Posted on March 14, 2026March 14, 2026 By Andrew No Comments on Building Custom Themes

Creating your own theme is an option if you wish to fully covert your blog into a truly original piece of work. That being said, there’s plenty of options to help build your website beyond coding the process from the ground up.

The first path of developing a theme is exactly as mentioned: from the ground up.
You gain the full benefits of working the theme to exactly as you specify, and you also learn a wealth of information from consulting the various documentation available on the internet. The tradeoff to a from-zero construction is the painstaking length it takes to develop a theme from scratch. You’ll spend a lot of time developing the frame and any mistake made here will need to be corrected as you go.
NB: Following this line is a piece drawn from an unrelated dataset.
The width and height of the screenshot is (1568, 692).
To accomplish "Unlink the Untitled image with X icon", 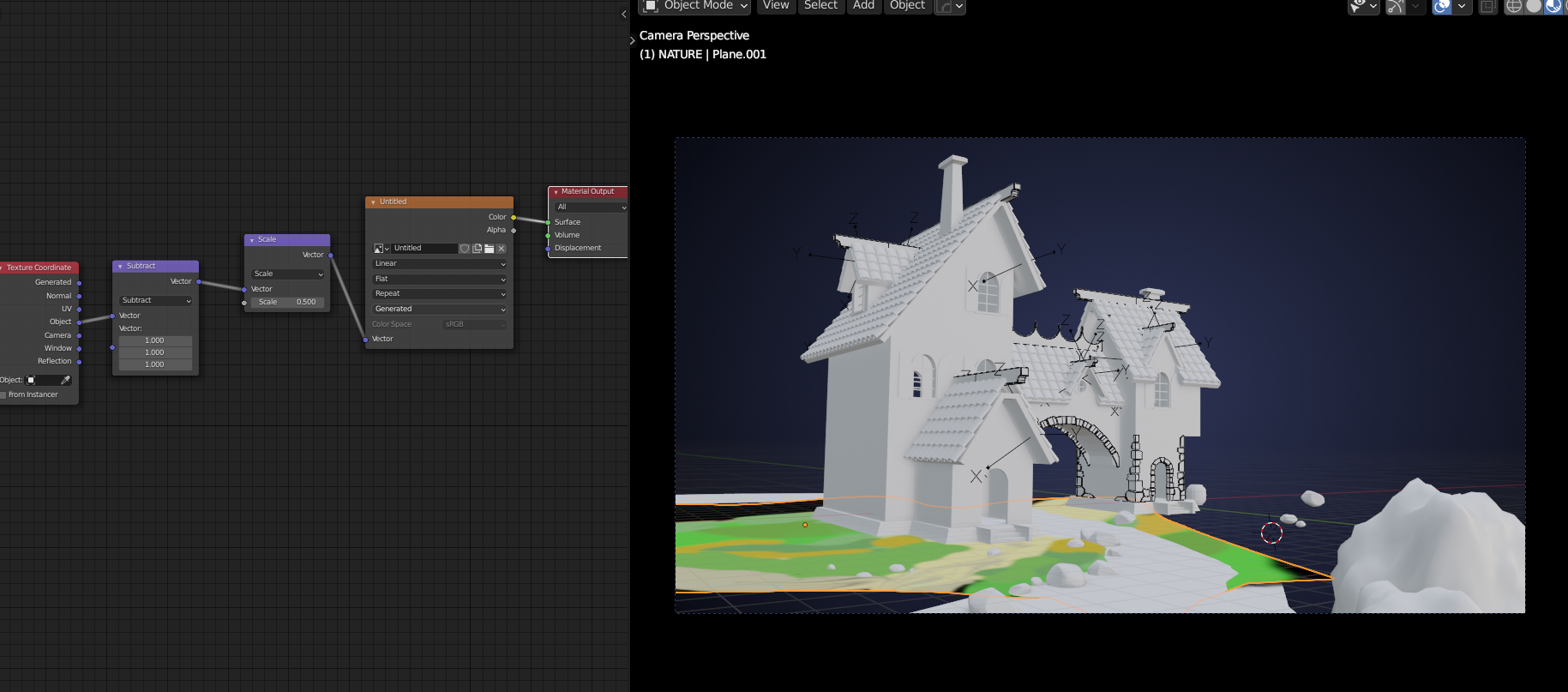I will 502,249.
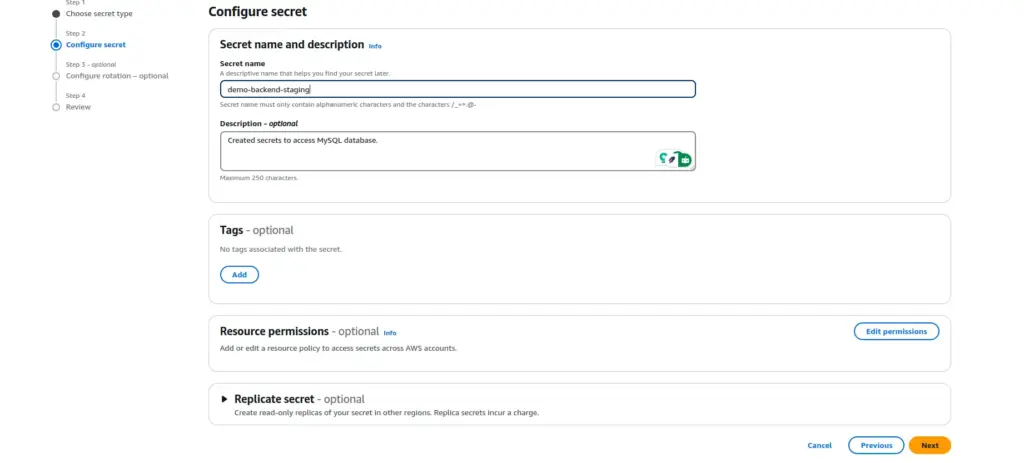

The next option is creating a theme using a Framework as a base.
You gain the best of both worlds by saving time and gaining a basic quality of site design with a framework. These carry minimal design aesthetics and any complicated visual elements are developed by you. Frameworks are also automatically-updated, meaning a lot of the work is delegated to whoever is maintaining the framework and you would simply handle making the rest of it up to your design.

The main complication of frameworks now, is the large breadth of additional documentation that you’d need to learn about the framework itself to fully utilize it. You would need to study the HTML, CSS, and PHP files the framework provides in order to get a grasp, this is the same with every new framework you’d eventually use in the future, should the current one not be optimal.
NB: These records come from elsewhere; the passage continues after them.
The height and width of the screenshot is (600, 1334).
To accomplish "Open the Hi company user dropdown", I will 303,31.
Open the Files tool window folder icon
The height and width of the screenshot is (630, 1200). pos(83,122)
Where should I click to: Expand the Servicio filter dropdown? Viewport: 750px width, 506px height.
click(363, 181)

Finally, Starter Themes are a great option to use.
Starter themes provide a similar level of flexibility to working out a theme from the ground up while also providing the base functionalities and background work that a framework provides you as well. Similarly, a starter theme is also maintained by the Theme Developer as a framework does. While there’s no major downside, like a framework you would need to study up on the files it provides in order to make the most out of the theme.

Personally, as someone who has yet to make a higher quality website theme I might look at Starter Themes to begin with. This provides me with the quality of a premade theme that I can enjoy in aesthetics while also studying how the theme works in the back-end. By looking at how the designer crafted their various theme files, I can get a grasp of that and try to work out my own themes in the future.


There’s a list of files that are required to make a WordPress theme work, some essential while others are good for cleaning the files and divvying up processes.

Index.php is the first major file, essential to allowing the theme to work. This would be your website’s main HTML file, containing all the major pieces of HTML5 and PHP code that design the building blocks of your website.

Style.css is the other major file, designing all the aesthetics of your website so that it can stand out amongst the endless sea of other blogs. This is the Cascading Style Sheets file where you can modify individual elements of a web page so that it all comes together as a cohesive website in the end.

After this, most files are divided from index.php to develop their own sides of the entire project.

Functions.php allows you to make the process of creating your theme easier by housing all the major functions and website settings. These will allow you to set up the basic features of your website and also house additional live functions that go around in your website.

Content-[TYPE].php and Content-none.php are helper files in a main file loop housed under content.php which help you with posts, calling appropriate elements to display when the requisite post (or lack of one with content-none) appear.

Header.php houses all of the header elements of the website. This is your top banner and navigation set of code for making the first impressions count.

Footer.php is a block for the very bottom of your website. Within you can set simple actions like a watermark or copyright to let people know who owns the website. You can also set widgets here to provide additional functionality.

Sidebar.php carries all of the various widgets you could need. By widgetizing your blog, you provide additional functionality and other fancy features that can enhance a viewer’s experience with the blog.